Malvasia riferisce che, quando alla fine vi fece ritorno, cardinali e nobili
si accordarono per mandare le loro carrozze ad accoglierlo oltre Ponte
Milvio come un eroe vincitore. Prima di respingere questa versione come
esagerata, va ricordato che una simile esibizione non sarebbe stata affatto
in contrasto con gli usi della corte romana sotto i Borghese. Per rimanere
ai fatti, Reni rivoluzionò la scala dei compensi pagati fino ad allora agli
artisti principali, modificando, sembra, in modo decisivo l’atteggiamento
verso le grandi imprese decorative in Roma. Fu lui a stabilire quei principi
di coerenza e integrazione nella decorazione che dovevano sfociare nello
stile barocco romano” (Pepper 1988).
“Nonostante l’enorme successo riscosso a Roma con le opere eseguite per la
grande nobiltà e per il papa, [...] il maestro torna per sempre a Bologna
all’inizio del secondo decennio del secolo, spinto probabilmente, oltre che
dai contrasti coi prelati della curia pontificia, dall’entusiasmo suscitato
dalla Strage degli Innocenti e dal Sansone vittorioso, eseguiti durante un
breve soggiorno nella città emiliana. [...] L’attività matura procede a
ritmo intenso, grazie all’unanime successo che le sue opere riscuotono
presso una clientela europea di altissimo rango, per la quale esegue
dipinti, oltre che religiosi, mitologici e storici” (Baccheschi 1971).

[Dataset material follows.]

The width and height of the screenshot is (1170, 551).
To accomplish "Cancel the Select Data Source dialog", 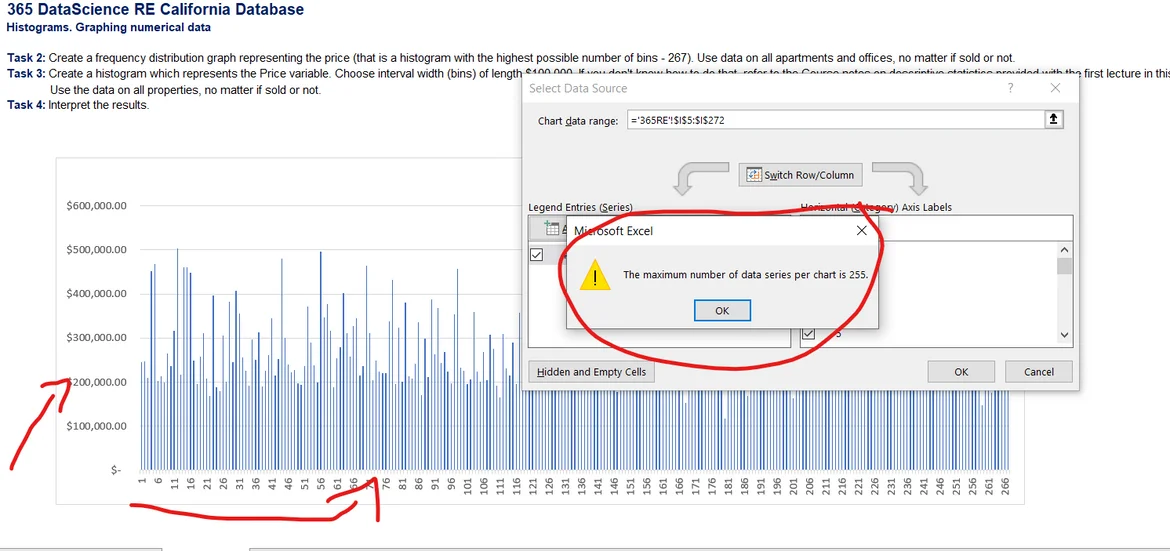I will 1039,372.
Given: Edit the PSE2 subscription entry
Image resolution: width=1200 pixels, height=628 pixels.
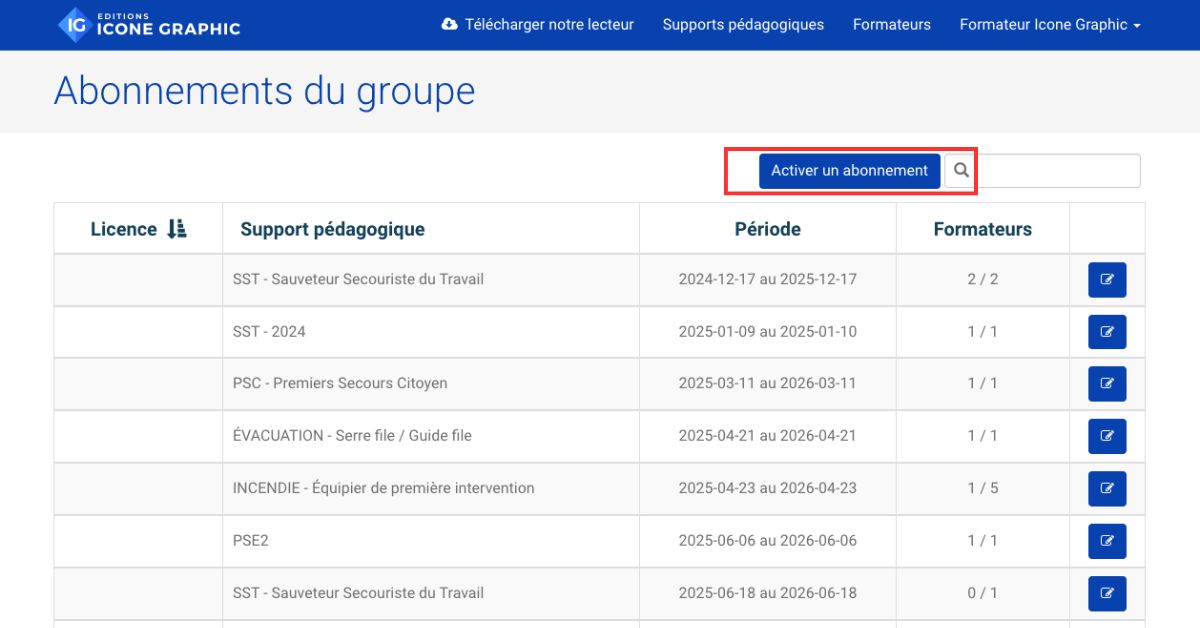Looking at the screenshot, I should tap(1106, 541).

Un improvviso quanto travagliato viaggio a Napoli nel 1622, dove viene
chiamato per affrescare la cupola della cappella del Tesoro di San Gennaro,
è bruscamente interrotto a causa di una vera e propria congiura promossa
dall’invidia dei colleghi. Poco dopo (1627) è di nuovo a Roma dove accetta
l’incarico conferitogli dal cardinale Barberini per l’esecuzione di Storie
di Attila in San Pietro. In questo caso sono alcuni disaccordi che minano il
buon esito della vicenda. In apertura del quarto decennio il Senato gli
commissiona la celebre Pala della peste, dipinta su seta, come ex-voto della
città per la gravissima calamità del 1630-31. Questo autentico e originale
capolavoro dà inizio all’ultimo decennio dell’intensa attività reniana.

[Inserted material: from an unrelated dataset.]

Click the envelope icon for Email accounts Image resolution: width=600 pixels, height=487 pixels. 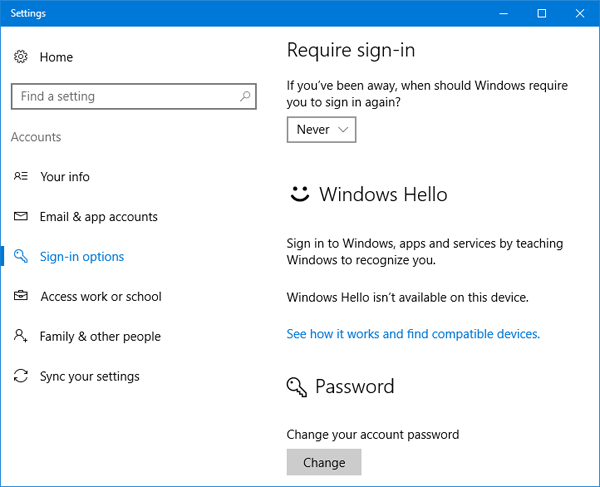point(21,217)
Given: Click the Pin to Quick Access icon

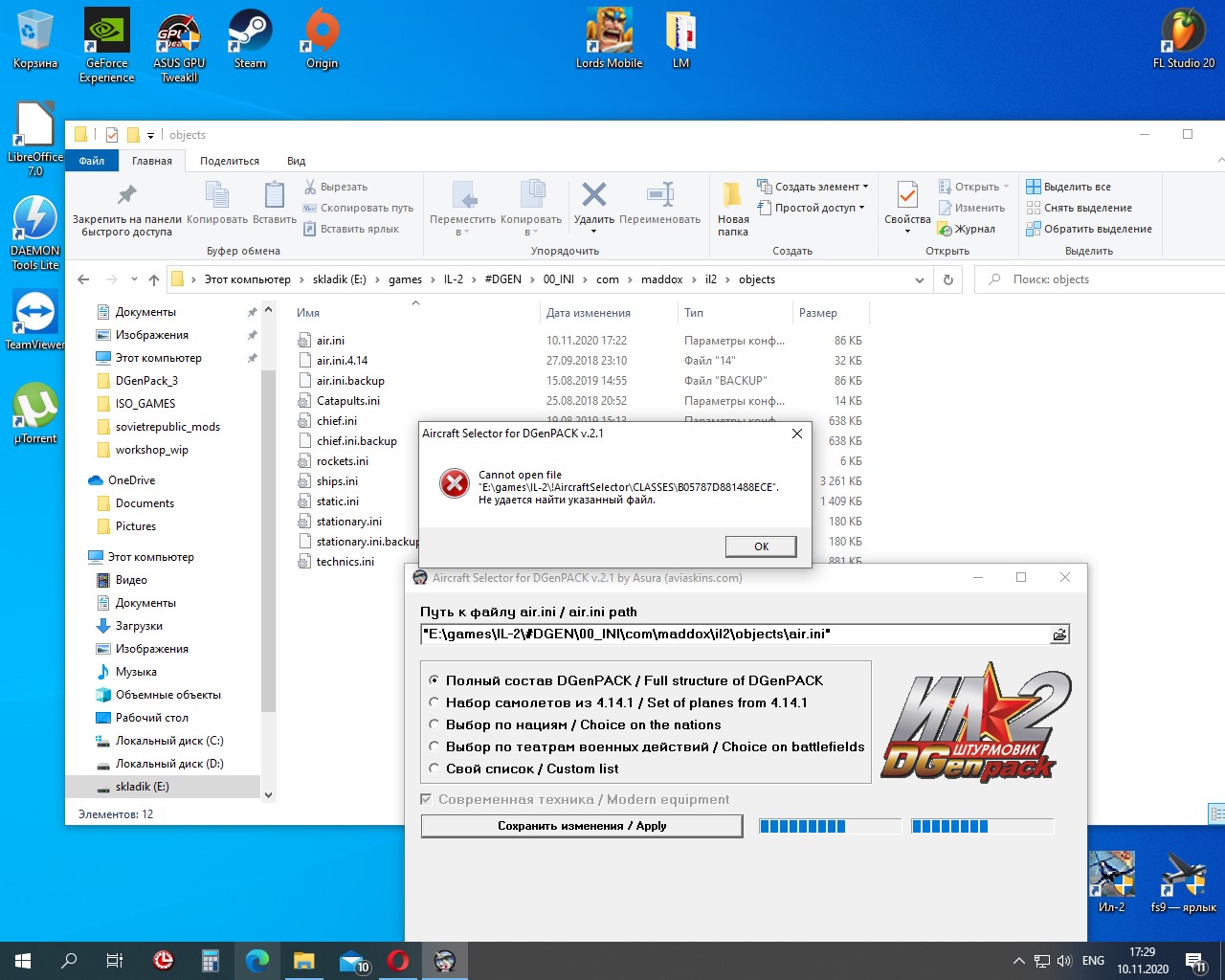Looking at the screenshot, I should 126,196.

Guido Reni “muore, dopo due giorni di agonia, il 18 agosto 1642, all’età di
sessantasette anni. Il corpo è esposto al popolo, in San Domenico, per due
giorni, e sepolto poi nella tomba dei Giudotti dove, ventitré anni dopo,
verrà deposta colei che più ebbe a ereditare il «mito» della pittura reniana,
sacra e verginale, e cioè Elisabetta Sirani” (Emiliani 1964).